» INPUT FOR THIS TASK
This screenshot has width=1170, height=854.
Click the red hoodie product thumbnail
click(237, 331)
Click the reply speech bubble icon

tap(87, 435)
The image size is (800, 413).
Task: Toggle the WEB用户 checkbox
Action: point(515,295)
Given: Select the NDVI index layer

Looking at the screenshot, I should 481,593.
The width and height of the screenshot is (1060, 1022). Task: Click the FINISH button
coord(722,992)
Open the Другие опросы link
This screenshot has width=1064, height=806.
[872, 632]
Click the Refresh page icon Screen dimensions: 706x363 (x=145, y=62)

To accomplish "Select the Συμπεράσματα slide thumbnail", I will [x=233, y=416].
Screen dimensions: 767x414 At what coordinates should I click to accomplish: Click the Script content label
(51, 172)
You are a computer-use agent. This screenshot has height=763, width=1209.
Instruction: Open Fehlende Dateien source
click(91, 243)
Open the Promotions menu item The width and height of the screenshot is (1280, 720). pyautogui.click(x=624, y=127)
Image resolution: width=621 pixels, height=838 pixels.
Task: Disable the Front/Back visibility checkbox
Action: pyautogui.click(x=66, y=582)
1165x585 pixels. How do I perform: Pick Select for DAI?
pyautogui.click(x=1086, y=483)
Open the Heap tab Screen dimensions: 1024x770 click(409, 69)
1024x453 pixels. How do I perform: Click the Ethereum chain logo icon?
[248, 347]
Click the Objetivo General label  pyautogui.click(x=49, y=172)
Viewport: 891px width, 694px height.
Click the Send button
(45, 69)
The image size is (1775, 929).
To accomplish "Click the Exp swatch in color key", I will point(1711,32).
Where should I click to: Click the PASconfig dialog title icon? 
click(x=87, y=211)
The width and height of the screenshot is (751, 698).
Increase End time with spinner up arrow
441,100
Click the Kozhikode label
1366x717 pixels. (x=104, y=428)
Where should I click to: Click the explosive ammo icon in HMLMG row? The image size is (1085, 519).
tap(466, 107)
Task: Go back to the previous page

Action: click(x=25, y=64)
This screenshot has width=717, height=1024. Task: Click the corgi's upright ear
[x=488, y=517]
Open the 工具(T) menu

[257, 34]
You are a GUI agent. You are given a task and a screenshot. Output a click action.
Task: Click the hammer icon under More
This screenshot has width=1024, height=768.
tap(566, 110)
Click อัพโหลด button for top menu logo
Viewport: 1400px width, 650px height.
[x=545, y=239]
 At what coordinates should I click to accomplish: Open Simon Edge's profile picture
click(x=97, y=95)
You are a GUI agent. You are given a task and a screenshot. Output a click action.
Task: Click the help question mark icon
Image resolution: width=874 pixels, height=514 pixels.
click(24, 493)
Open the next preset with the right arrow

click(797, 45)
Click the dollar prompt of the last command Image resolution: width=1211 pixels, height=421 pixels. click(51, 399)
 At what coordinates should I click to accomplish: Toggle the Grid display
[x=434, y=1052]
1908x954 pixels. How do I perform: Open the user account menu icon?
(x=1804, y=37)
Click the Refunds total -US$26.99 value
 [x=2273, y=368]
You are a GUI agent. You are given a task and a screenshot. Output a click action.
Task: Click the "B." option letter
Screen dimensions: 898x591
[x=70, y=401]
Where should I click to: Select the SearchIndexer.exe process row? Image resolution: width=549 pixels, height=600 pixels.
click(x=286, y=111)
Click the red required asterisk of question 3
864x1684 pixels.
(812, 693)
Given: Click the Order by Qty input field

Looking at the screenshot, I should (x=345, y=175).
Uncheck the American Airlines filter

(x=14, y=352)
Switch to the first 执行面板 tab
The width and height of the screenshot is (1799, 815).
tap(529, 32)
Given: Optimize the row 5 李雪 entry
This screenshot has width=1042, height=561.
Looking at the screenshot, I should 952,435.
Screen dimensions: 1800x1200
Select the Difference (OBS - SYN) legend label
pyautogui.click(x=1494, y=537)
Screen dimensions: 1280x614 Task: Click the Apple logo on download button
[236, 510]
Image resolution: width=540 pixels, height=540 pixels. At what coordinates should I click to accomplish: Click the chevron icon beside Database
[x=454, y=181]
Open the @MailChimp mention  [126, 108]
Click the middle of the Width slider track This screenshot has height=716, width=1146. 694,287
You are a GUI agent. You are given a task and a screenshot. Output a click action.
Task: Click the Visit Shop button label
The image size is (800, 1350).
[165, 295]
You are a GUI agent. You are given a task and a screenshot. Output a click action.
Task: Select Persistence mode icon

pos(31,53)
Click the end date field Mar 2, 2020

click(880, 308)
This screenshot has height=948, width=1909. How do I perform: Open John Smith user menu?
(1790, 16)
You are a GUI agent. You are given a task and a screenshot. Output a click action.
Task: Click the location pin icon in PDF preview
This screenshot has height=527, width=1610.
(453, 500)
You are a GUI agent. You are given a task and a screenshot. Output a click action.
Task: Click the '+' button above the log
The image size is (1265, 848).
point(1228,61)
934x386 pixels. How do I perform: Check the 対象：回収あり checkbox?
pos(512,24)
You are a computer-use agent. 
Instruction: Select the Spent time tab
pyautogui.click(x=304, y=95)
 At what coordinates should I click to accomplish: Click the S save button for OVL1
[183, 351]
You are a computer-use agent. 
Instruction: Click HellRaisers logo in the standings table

» EXERCISE
Would you output every line of the listing exactly as given?

» ANSWER SPACE
This screenshot has width=1170, height=854.
Click the red hoodie product thumbnail
click(237, 331)
Click the reply speech bubble icon

tap(87, 435)
The image size is (800, 413).
Task: Toggle the WEB用户 checkbox
Action: point(515,295)
Given: Select the NDVI index layer

Looking at the screenshot, I should 481,593.
The width and height of the screenshot is (1060, 1022). Task: Click the FINISH button
coord(722,992)
Open the Другие опросы link
This screenshot has width=1064, height=806.
[872, 632]
Click the Refresh page icon Screen dimensions: 706x363 (x=145, y=62)

To accomplish "Select the Συμπεράσματα slide thumbnail", I will [x=233, y=416].
Screen dimensions: 767x414 At what coordinates should I click to accomplish: Click the Script content label
(51, 172)
You are a computer-use agent. This screenshot has height=763, width=1209.
Instruction: Open Fehlende Dateien source
click(91, 243)
Open the Promotions menu item The width and height of the screenshot is (1280, 720). pyautogui.click(x=624, y=127)
Image resolution: width=621 pixels, height=838 pixels.
Task: Disable the Front/Back visibility checkbox
Action: pyautogui.click(x=66, y=582)
1165x585 pixels. How do I perform: Pick Select for DAI?
pyautogui.click(x=1086, y=483)
Open the Heap tab Screen dimensions: 1024x770 click(409, 69)
1024x453 pixels. How do I perform: Click the Ethereum chain logo icon?
[248, 347]
Click the Objetivo General label  pyautogui.click(x=49, y=172)
Viewport: 891px width, 694px height.
Click the Send button
(45, 69)
The image size is (1775, 929).
To accomplish "Click the Exp swatch in color key", I will point(1711,32).
Where should I click to: Click the PASconfig dialog title icon? 
click(x=87, y=211)
The width and height of the screenshot is (751, 698).
Increase End time with spinner up arrow
441,100
Click the Kozhikode label
1366x717 pixels. (x=104, y=428)
Where should I click to: Click the explosive ammo icon in HMLMG row? The image size is (1085, 519).
tap(466, 107)
Task: Go back to the previous page

Action: click(x=25, y=64)
This screenshot has width=717, height=1024. Task: Click the corgi's upright ear
[x=488, y=517]
Open the 工具(T) menu

[257, 34]
You are a GUI agent. You are given a task and a screenshot. Output a click action.
Task: Click the hammer icon under More
This screenshot has width=1024, height=768.
tap(566, 110)
Click อัพโหลด button for top menu logo
Viewport: 1400px width, 650px height.
[x=545, y=239]
 At what coordinates should I click to accomplish: Open Simon Edge's profile picture
click(x=97, y=95)
You are a GUI agent. You are given a task and a screenshot. Output a click action.
Task: Click the help question mark icon
Image resolution: width=874 pixels, height=514 pixels.
click(24, 493)
Open the next preset with the right arrow

click(797, 45)
Click the dollar prompt of the last command Image resolution: width=1211 pixels, height=421 pixels. click(51, 399)
 At what coordinates should I click to accomplish: Toggle the Grid display
[x=434, y=1052]
1908x954 pixels. How do I perform: Open the user account menu icon?
(x=1804, y=37)
Click the Refunds total -US$26.99 value
 [x=2273, y=368]
You are a GUI agent. You are given a task and a screenshot. Output a click action.
Task: Click the "B." option letter
Screen dimensions: 898x591
[x=70, y=401]
Where should I click to: Select the SearchIndexer.exe process row? Image resolution: width=549 pixels, height=600 pixels.
click(x=286, y=111)
Click the red required asterisk of question 3
864x1684 pixels.
(812, 693)
Given: Click the Order by Qty input field

Looking at the screenshot, I should (x=345, y=175).
Uncheck the American Airlines filter

(x=14, y=352)
Switch to the first 执行面板 tab
The width and height of the screenshot is (1799, 815).
tap(529, 32)
Given: Optimize the row 5 李雪 entry
This screenshot has width=1042, height=561.
Looking at the screenshot, I should 952,435.
Screen dimensions: 1800x1200
Select the Difference (OBS - SYN) legend label
pyautogui.click(x=1494, y=537)
Screen dimensions: 1280x614 Task: Click the Apple logo on download button
[236, 510]
Image resolution: width=540 pixels, height=540 pixels. At what coordinates should I click to accomplish: Click the chevron icon beside Database
[x=454, y=181]
Open the @MailChimp mention  [126, 108]
Click the middle of the Width slider track This screenshot has height=716, width=1146. 694,287
You are a GUI agent. You are given a task and a screenshot. Output a click action.
Task: Click the Visit Shop button label
The image size is (800, 1350).
[165, 295]
You are a GUI agent. You are given a task and a screenshot. Output a click action.
Task: Select Persistence mode icon

pos(31,53)
Click the end date field Mar 2, 2020

click(880, 308)
This screenshot has height=948, width=1909. How do I perform: Open John Smith user menu?
(1790, 16)
You are a GUI agent. You are given a task and a screenshot. Output a click action.
Task: Click the location pin icon in PDF preview
This screenshot has height=527, width=1610.
(453, 500)
You are a GUI agent. You are given a task and a screenshot. Output a click action.
Task: Click the '+' button above the log
The image size is (1265, 848).
point(1228,61)
934x386 pixels. How do I perform: Check the 対象：回収あり checkbox?
pos(512,24)
You are a computer-use agent. 
Instruction: Select the Spent time tab
pyautogui.click(x=304, y=95)
 At what coordinates should I click to accomplish: Click the S save button for OVL1
[183, 351]
You are a computer-use agent. 
Instruction: Click HellRaisers logo in the standings table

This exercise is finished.